Stored data
───
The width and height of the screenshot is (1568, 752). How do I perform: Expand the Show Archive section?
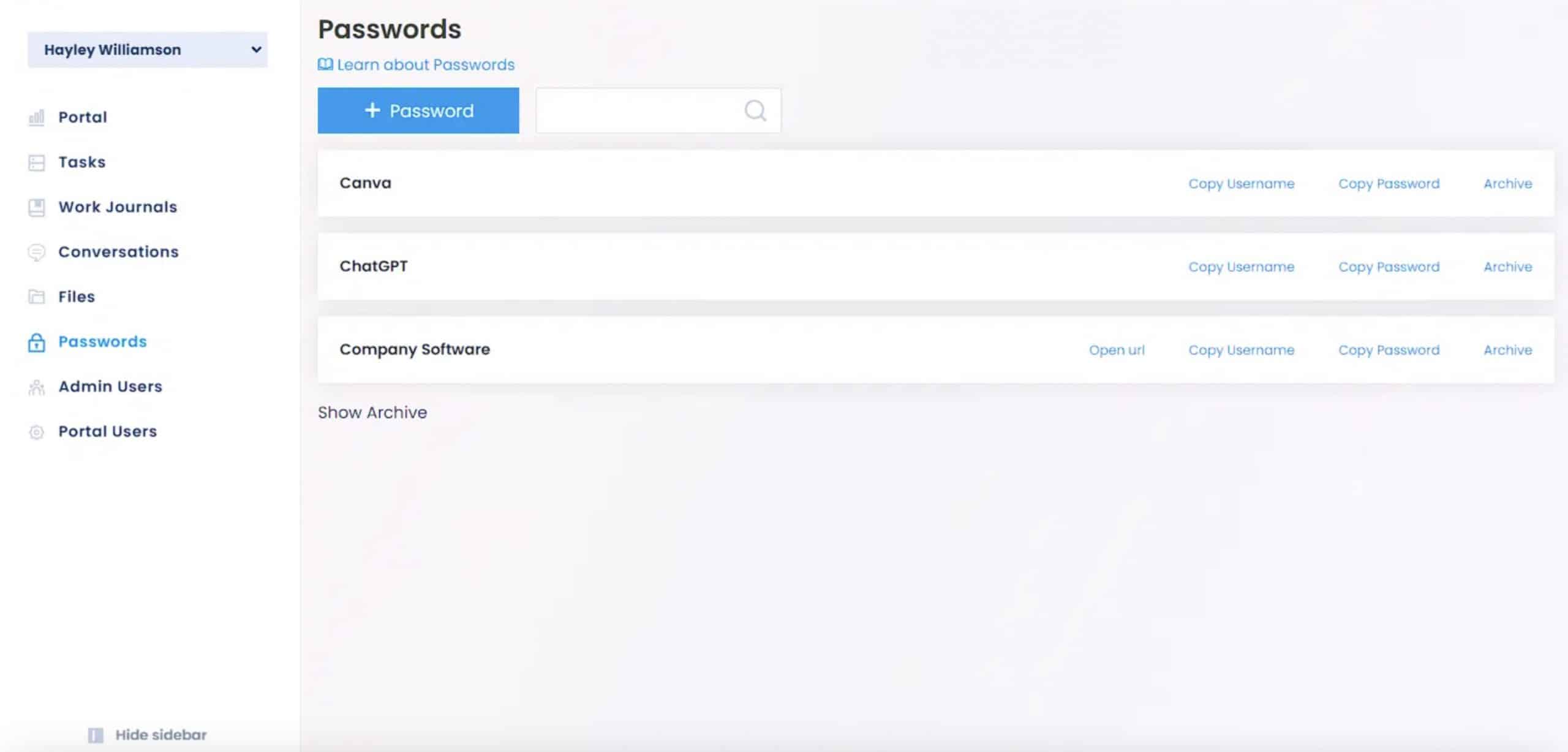point(372,411)
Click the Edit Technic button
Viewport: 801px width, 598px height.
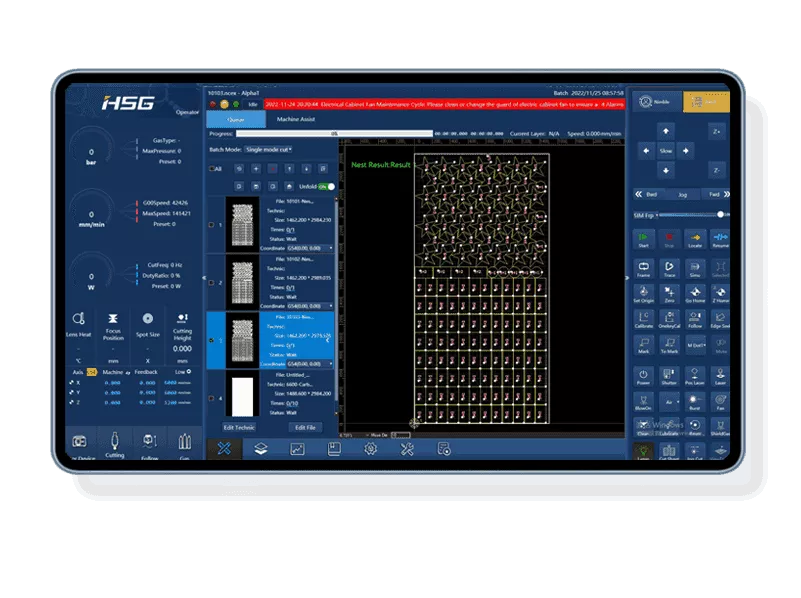tap(239, 427)
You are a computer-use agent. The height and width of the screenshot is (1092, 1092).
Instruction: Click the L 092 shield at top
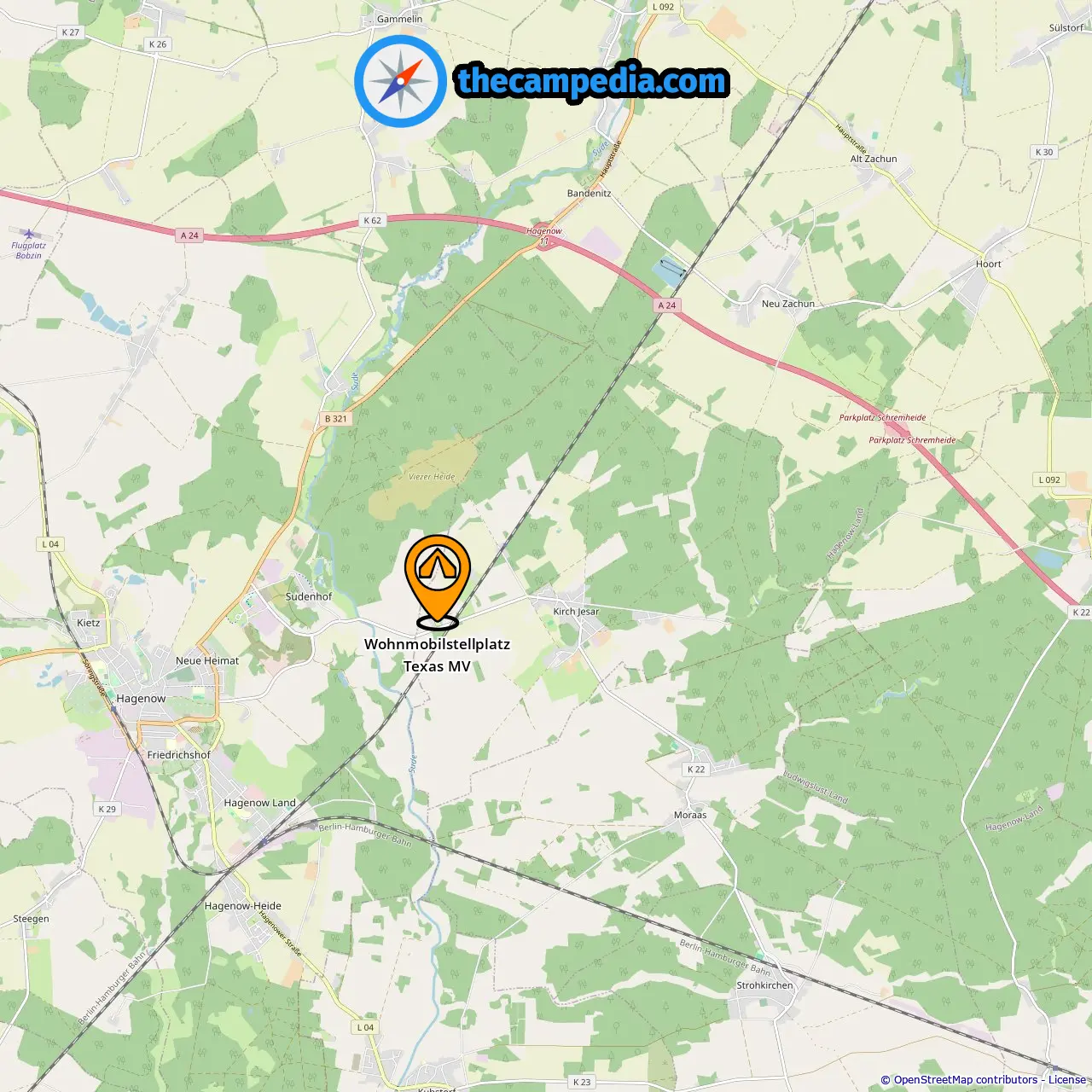663,7
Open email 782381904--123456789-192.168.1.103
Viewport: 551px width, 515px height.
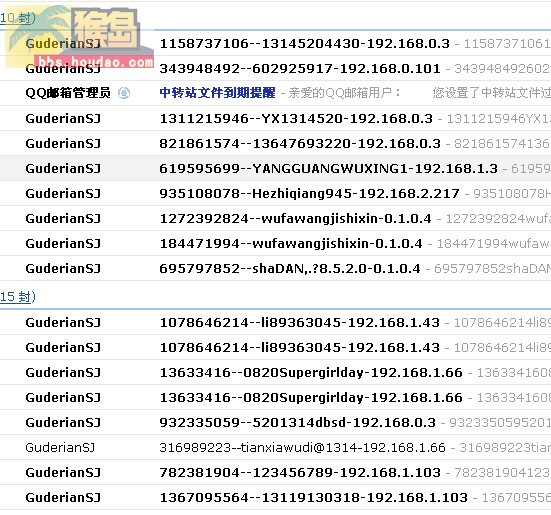300,472
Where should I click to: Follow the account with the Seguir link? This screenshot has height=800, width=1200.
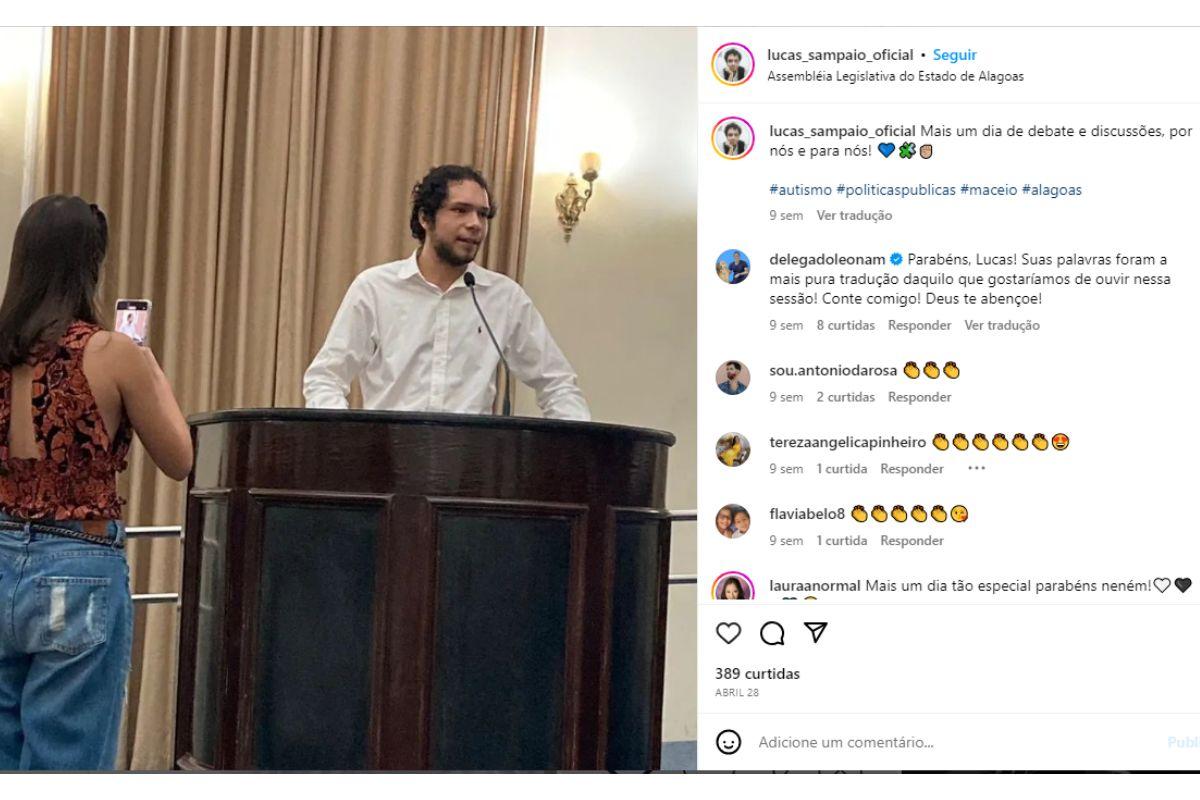(x=955, y=55)
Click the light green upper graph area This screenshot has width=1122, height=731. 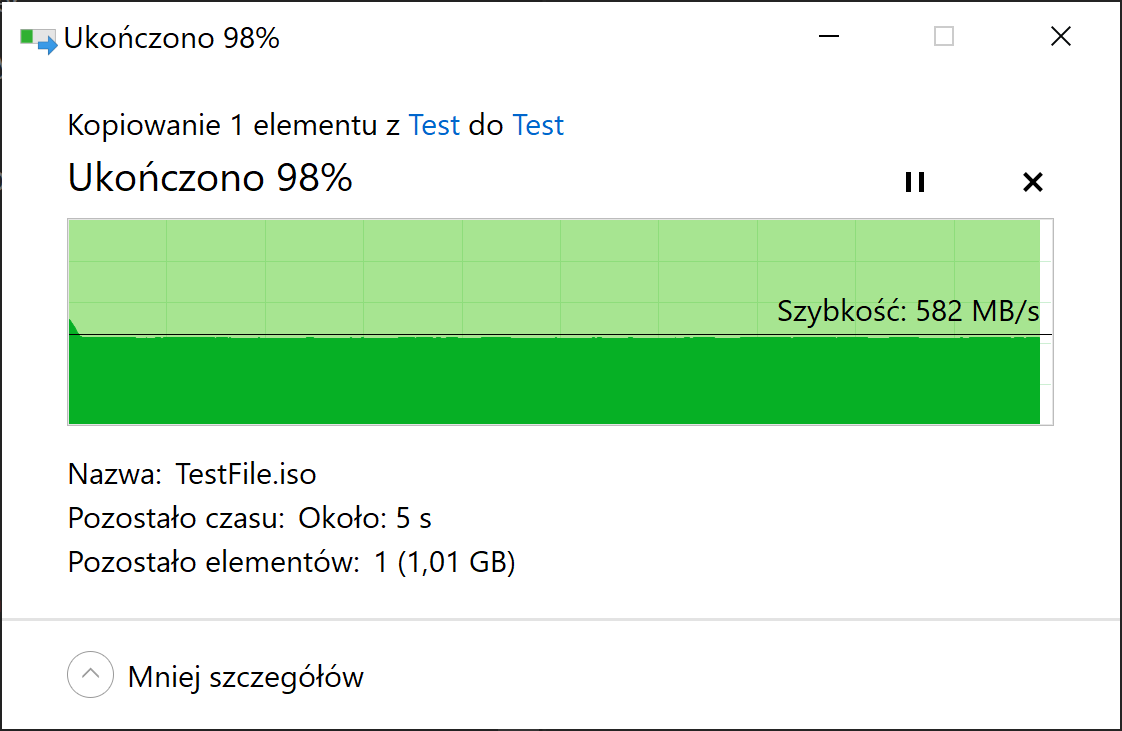(554, 275)
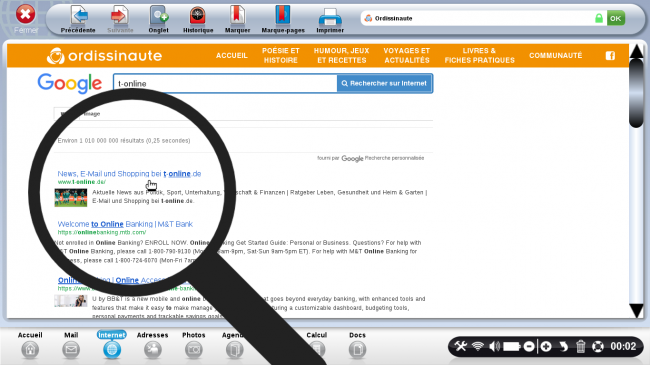Bookmark this page with Marquer
650x365 pixels.
(x=237, y=19)
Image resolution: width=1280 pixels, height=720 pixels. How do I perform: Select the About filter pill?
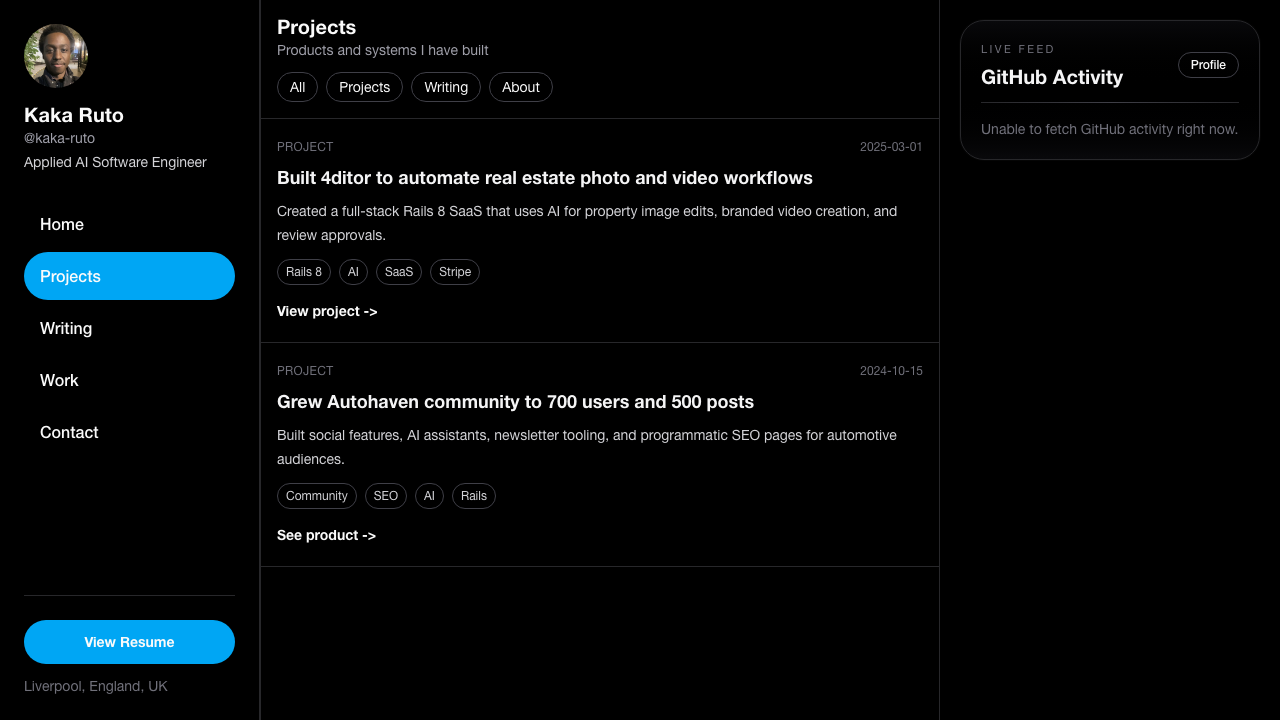(520, 87)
───
Exercise aim> Transcribe the span of lines that runs from the line with "Image resolution: width=1280" to the end of the data, both ends included, exactly, with nothing else and no pictures.

Written response>
Image resolution: width=1280 pixels, height=720 pixels. How do I perform: Select the About filter pill?
(520, 87)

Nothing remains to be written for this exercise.